Objectives:
(a) In the forum thread on translating a phrase into Polish, who is the phrase meant to be said by, and to whom?
(b) Return the passage of the Polish translation thread from "Others may use" up to and including "nor replace you.", copied verbatim.
(c) Translate this sentence from the Polish translation thread into Spanish: "Others may use different words to express it, that's my interpretation."

# I will never ever forget you nor replace you



## moh07

Thank you kindly for translating this from English to Polish: 
" I will never ever forget you nor replace you " 
Thank you for your continuous help
P.S: From a man to a woman.


----------



## dn88

Hello moh07, here goes my attempt:

Nigdy o Tobie nie zapomnę, ani nie zastąpię Cię żadną inną.

Others may use different words to express it, that's my interpretation.


----------



## Faycelina

moh07 said:


> I will never ever forget you nor replace you.






dn88 said:


> nie zastąpię Cię żadną inną


This part for me sounds a little bit like you'd treat this woman as an item. I'd prefer version: *Nigdy o Tobie nie zapomnę, nikt nie zajmie Twojego miejsca.*


----------



## slavic_one

...nie powolę twoje miejsce nikomu?


----------



## Faycelina

slavic_one said:


> ...nie powolę twoje miejsce nikomu?

Dataset excerpts:
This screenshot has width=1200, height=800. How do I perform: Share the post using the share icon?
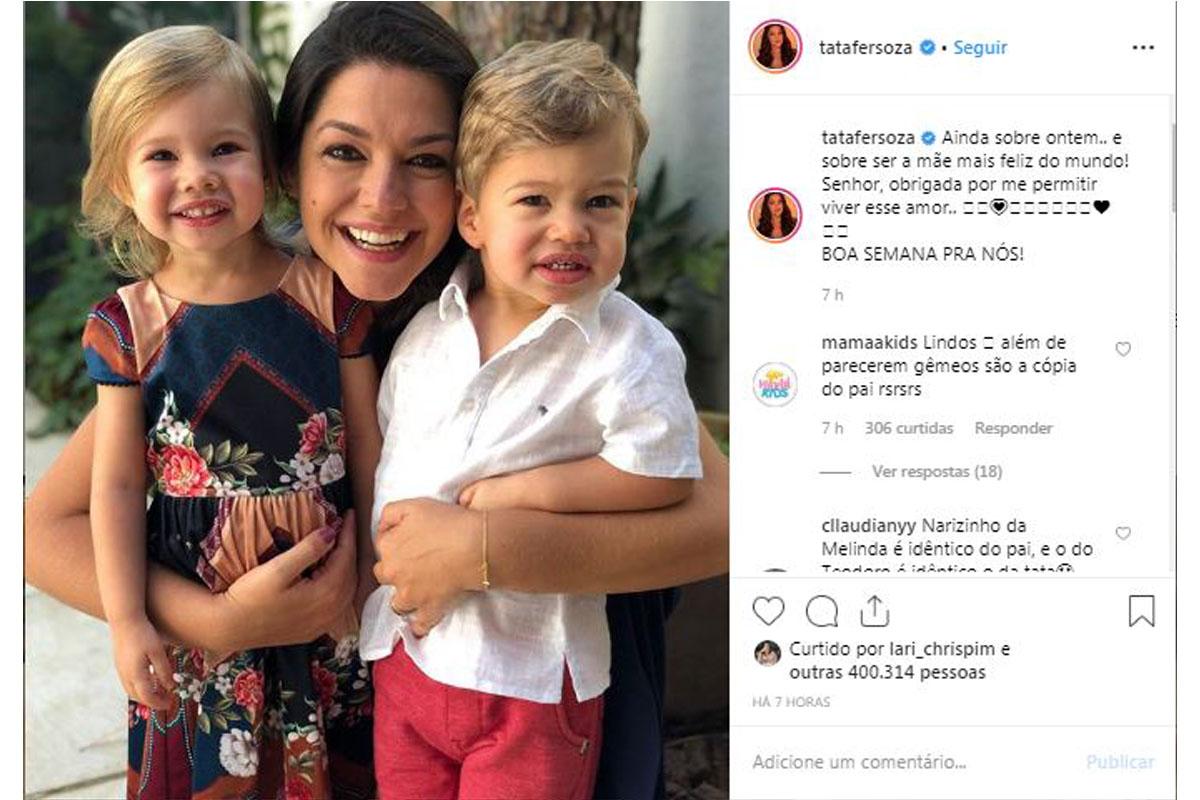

==

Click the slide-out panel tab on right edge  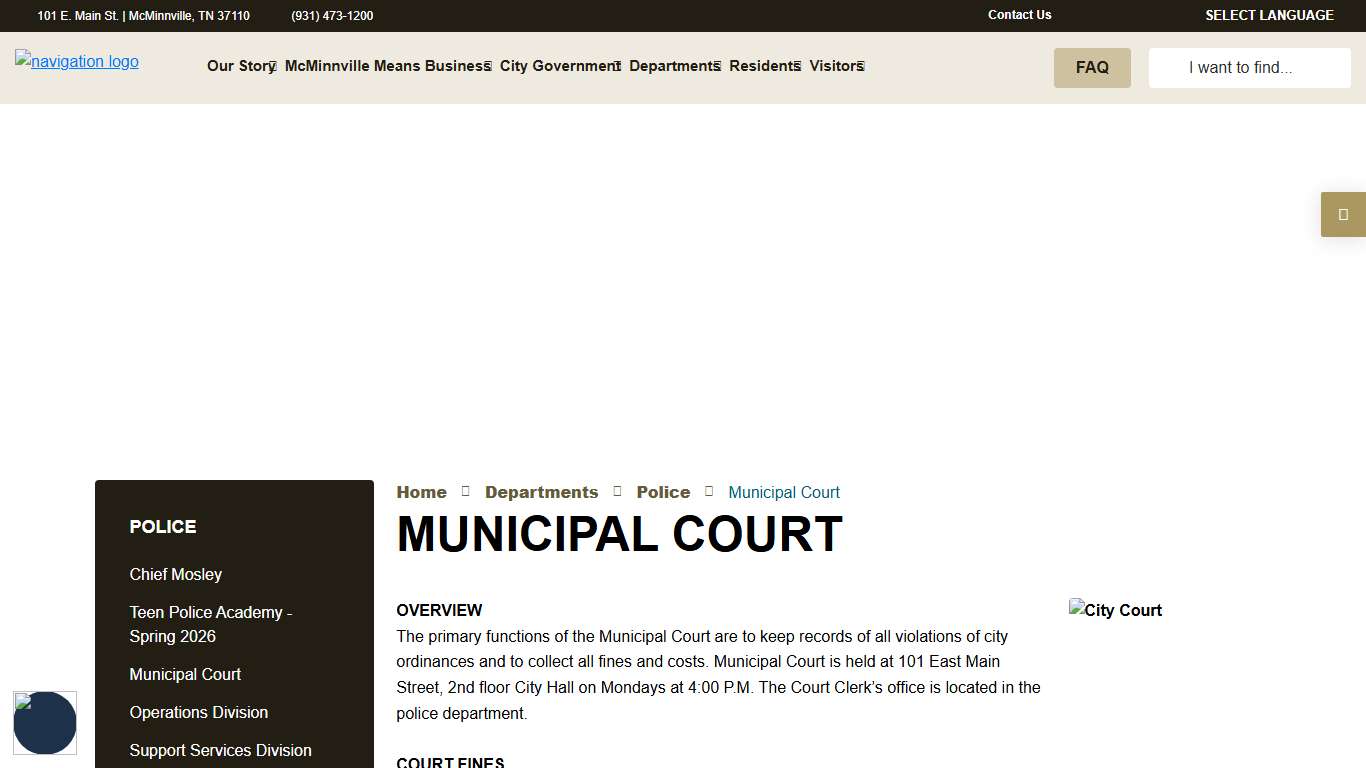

Solutions:
(a) From a man to a woman.

(b)
Others may use different words to express it, that's my interpretation.


----------



## Faycelina

moh07 said:


> I will never ever forget you nor replace you.

(c) Otros pueden usar palabras diferentes para expresarlo; esa es mi interpretación.